On very rare occasions, the Data Protection Act requires us to withhold access to some or all of your child’s records, either in your own or your child’s interests or to protect information about other people.
If you would like to look at your child’s records, please write to the Data Controller, care of the Medical
Records Department at GOSH.
We will need you to give us your child’s full name, current address and GOSH hospital number, so we can be sure we are supplying the right set of records. If there is a specific time period or part of your child’s records you would like to access, please tell us.
Please note that there may be a small administration charge to cover the cost of retrieving the records from our system. We can also provide you with a copy of your child’s records although we will have to make a small charge to cover administration costs, postage and packing.

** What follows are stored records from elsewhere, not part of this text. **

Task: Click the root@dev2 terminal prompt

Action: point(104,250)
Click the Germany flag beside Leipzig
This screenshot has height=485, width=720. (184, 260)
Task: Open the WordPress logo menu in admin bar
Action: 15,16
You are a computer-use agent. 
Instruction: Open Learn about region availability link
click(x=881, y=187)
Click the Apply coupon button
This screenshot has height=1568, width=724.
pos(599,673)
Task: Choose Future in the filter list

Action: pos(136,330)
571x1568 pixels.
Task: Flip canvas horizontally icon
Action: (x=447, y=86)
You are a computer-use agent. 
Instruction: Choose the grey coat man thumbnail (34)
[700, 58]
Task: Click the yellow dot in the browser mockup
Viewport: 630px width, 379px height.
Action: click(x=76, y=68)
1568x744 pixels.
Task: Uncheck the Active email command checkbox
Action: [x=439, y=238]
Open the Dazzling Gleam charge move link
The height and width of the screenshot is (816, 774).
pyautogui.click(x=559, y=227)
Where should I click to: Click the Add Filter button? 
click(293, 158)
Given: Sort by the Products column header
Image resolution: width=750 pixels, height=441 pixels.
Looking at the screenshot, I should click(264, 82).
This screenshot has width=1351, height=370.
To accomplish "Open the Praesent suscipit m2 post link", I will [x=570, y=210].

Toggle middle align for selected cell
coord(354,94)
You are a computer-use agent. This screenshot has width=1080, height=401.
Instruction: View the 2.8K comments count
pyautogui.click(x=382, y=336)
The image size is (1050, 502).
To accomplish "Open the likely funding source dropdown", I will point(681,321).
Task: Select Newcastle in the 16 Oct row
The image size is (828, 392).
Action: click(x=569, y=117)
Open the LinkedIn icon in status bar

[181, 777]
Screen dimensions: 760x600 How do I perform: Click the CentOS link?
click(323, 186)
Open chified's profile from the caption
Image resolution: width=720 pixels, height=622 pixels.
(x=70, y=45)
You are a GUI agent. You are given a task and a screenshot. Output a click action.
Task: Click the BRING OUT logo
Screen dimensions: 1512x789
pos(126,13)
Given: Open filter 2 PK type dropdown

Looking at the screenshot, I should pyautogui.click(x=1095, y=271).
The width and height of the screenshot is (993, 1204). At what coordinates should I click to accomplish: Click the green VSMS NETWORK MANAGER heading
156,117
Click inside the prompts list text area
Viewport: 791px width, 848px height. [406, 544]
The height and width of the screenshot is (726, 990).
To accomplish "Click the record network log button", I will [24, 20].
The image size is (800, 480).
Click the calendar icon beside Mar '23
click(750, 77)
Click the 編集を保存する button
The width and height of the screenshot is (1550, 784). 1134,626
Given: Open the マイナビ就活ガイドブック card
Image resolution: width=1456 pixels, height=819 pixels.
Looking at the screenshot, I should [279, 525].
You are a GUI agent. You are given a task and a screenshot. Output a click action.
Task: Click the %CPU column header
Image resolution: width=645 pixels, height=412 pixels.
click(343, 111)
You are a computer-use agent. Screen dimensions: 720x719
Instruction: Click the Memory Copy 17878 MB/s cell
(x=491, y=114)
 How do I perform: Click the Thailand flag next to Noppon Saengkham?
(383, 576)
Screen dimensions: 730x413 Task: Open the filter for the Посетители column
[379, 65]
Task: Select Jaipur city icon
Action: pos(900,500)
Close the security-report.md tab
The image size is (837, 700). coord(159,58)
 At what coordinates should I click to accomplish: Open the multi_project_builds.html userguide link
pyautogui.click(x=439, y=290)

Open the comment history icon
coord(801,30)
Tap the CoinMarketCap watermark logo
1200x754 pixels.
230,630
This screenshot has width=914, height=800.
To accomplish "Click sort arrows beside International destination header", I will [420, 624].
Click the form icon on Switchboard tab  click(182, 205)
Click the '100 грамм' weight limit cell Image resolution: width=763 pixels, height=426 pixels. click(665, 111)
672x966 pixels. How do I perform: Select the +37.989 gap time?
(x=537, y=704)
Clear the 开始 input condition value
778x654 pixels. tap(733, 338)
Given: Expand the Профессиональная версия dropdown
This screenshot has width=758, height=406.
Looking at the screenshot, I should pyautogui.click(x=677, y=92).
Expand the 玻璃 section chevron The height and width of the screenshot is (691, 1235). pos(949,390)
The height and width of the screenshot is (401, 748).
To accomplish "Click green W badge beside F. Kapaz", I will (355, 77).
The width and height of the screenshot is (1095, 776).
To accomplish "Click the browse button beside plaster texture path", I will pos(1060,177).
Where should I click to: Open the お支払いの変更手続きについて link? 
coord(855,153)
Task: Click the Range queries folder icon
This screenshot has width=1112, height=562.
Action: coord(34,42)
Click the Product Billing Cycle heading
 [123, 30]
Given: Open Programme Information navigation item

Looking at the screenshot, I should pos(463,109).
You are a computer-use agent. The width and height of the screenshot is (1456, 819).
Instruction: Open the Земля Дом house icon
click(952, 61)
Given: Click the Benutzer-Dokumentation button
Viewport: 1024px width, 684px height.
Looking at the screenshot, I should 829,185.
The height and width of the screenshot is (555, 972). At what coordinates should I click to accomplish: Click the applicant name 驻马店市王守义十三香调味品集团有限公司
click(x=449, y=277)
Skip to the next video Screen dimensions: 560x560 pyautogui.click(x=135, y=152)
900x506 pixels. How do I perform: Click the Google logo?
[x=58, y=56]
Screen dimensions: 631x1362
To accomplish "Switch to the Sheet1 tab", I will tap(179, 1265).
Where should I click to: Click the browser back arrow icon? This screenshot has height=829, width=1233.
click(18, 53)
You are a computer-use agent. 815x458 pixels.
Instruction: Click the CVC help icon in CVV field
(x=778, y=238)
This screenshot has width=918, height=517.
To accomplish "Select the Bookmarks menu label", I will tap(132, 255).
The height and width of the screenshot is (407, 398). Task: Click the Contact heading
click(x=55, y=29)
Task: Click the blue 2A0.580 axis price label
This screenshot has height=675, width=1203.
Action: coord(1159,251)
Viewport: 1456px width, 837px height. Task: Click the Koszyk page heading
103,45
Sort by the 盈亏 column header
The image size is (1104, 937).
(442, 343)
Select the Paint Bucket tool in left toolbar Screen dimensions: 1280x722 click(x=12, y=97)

In most cases, the Data Controller will reply to your letter within 21 days, outlining any costs of access or copying. If this is not possible, we will tell you and give you an estimate of when you will be able to access your child’s records.
Data about ethnicity, language and religion
What do you do with information about my religion?
Religious belief and practice can be a great source of comfort during difficult times.
If you choose to tell us your religion, we can take extra care to respect your beliefs and to meet special requirements you may have, including dietary needs and visits from representatives of your faith.
What do you do with information about my language?
It is very important everyone understands each other when talking about your child’s care. We can make sure we communicate more carefully, and perhaps provide an interpreter, if we know that English is not your first language.
What is an ethnic group, and why do you need to know mine?
Ethnic group describes how you see your child, and is a mixture of culture, religion, skin colour, language, and the origins of your child and your family. It is not the same as your nationality.
Great Ormond Street Hospital has a responsibility to our patients and families, whatever their ethnic background. This information is used to make sure that:
In the past, we have used this information to plan our services for families. For instance, certain ethnic groups have a tendency to develop particular diseases more than other ethnic groups. Knowing how many people are in a certain group can help us to plan any screening or treatment services that might be needed.
We need to know personal information about your child so we can provide care based on their cultural background: the ethnic group you feel they belong to, the language they speak, and any religion that your family practices.
Will my child’s care be affected by which ethnic group I choose?
No. Your child’s care will not be affected by the ethnic group you choose.
However, your child may benefit in the future from better services which are developed as a result of this information. This information will only be used by people planning hospital services, and you will not be identified by name. Only certain people who work in the hospital have access to this information, and they are required to keep it confidential at all times.
Do I have to give my child’s ethnic group?
No, you have the right to say that you do not wish to give this information. This will not affect your child’s care now or in the future. You will need to tick a box on the form to say that you have refused to give this information.